* TEXT SECTION
= = = = =

Ohhhh Alrighty then yeah if the drain plug was replaced and oil changed (minus filter) then you're most likely fine. 


Sent from AutoGuide.com Free App


----------



## diesel (Jun 8, 2013)

au201 said:


> Your oil life has been at 0 for a few thousand miles?? . I would avoid driving it as much as possible until you get changed! The oil life monitor already stretches that oil out on the gassers im assuming it stretches it pretty far on the diesels too they suggest getting an oil change within 500 miles of the warning on the gassers and that's pushing it a lot to me.
> 
> 
> Sent from AutoGuide.com Free App





MilTownSHO said:


> I can't not drive it, I drive 88 miles round trip a day for my commute.
> 
> Generally I agree about taking it in right away and I always have but about 4,000 miles after having my oil changed I had a stripped out oil drain plug replaced under warranty. So the oil is right at the normal change interval, the filter is just working a little longer than it normally has to.
> 
> ...


I have determined that a 15,000 mile oil change interval is perfectly fine for the diesel Cruze. I've had every change analyzed and I have posted my results in the thread on oil test results.


----------



## cdb09007 (Aug 7, 2013)

Congrats Diesel! 20 months to 100k...not bad...hows Adolph going towards that mark? hah.


----------



## diesel (Jun 8, 2013)

cdb09007 said:


> Congrats Diesel! 20 months to 100k...not bad...hows Adolph going towards that mark? hah.


Lol! Adolph is on his way out the door soon to be replaced by ???????


----------



## Cetane (Dec 10, 2014)

Nice write up, congrats!


----------



## spacedout (Dec 7, 2010)

diesel said:


> I have determined that a 15,000 mile oil change interval is perfectly fine for the diesel Cruze. I've had every change analyzed and I have posted my results in the thread on oil test results.


With your driving route and oil you used. Would assume under less than ideal conditions most would need to change more frequently.


----------



## cdb09007 (Aug 7, 2013)

diesel said:


> Lol! Adolph is on his way out the door soon to be replaced by ???????


Already?? Hah!


----------



## diesel (Jun 8, 2013)

cdb09007 said:


> Already?? Hah!

= = = = =

* AVAILABLE DATA
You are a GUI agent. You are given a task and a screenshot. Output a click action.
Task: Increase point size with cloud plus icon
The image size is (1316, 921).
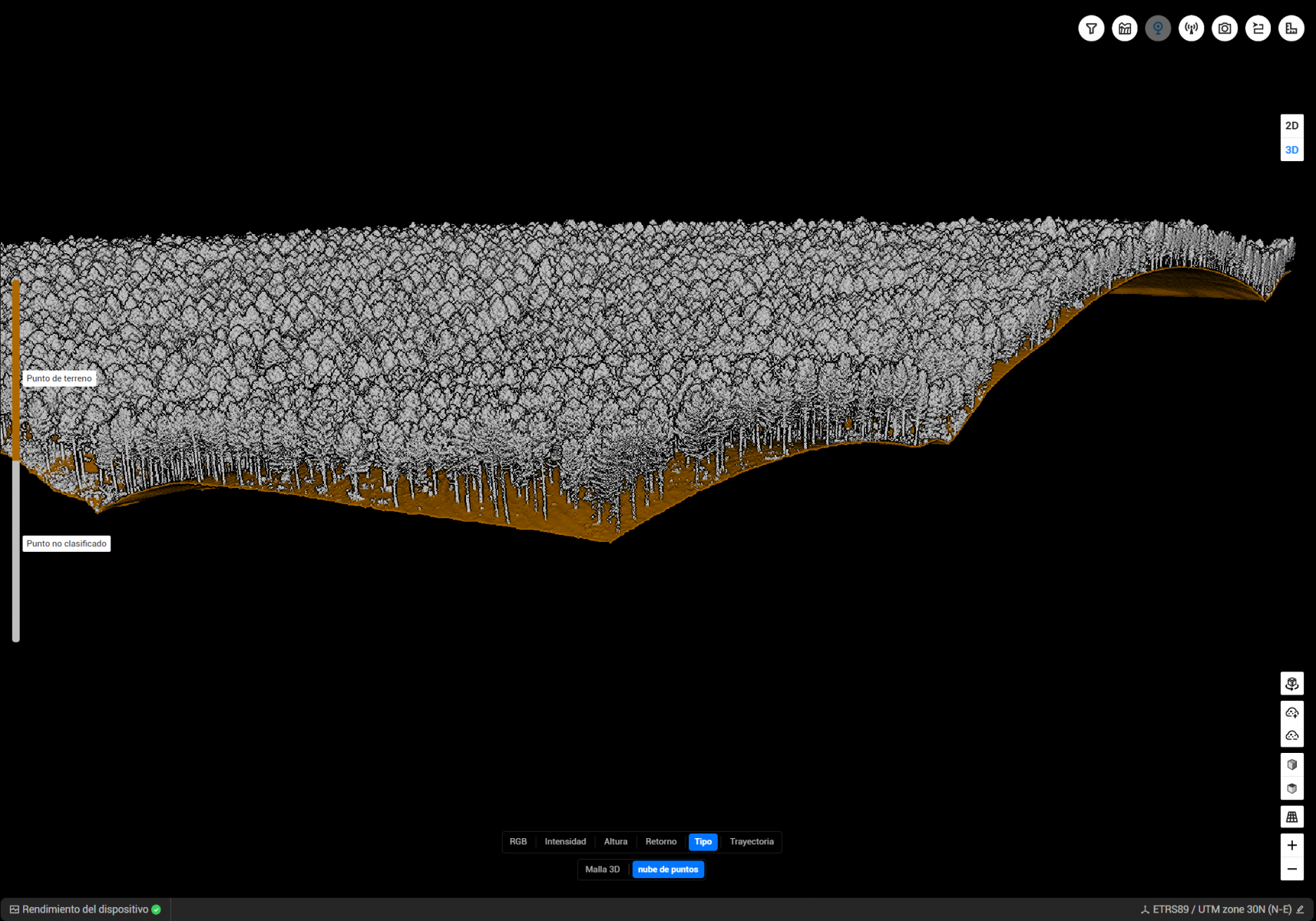(x=1292, y=712)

= = = = =

* GIVEN TASK A
In the forum thread, how many miles is the daily round-trip commute that MilTownSHO describes?
* GIVEN TASK B
Shorten the paragraph in the forum thread that begins "Generally I agree about taking it in right away" into a brief bulleted list that keeps its main facts.
* GIVEN TASK C
List every username in the forum thread that is shown with a date in parentheses, and give each one's date.

* RIGHT ANSWER A
88 miles.

* RIGHT ANSWER B
- The writer generally agrees with taking the car in right away and always has.
- About 4,000 miles after an oil change, a stripped oil drain plug was replaced under warranty.
- Because of that, the oil is right at the normal change interval.
- Only the filter is working a little longer than it normally has to.

* RIGHT ANSWER C
- diesel (Jun 8, 2013)
- cdb09007 (Aug 7, 2013)
- Cetane (Dec 10, 2014)
- spacedout (Dec 7, 2010)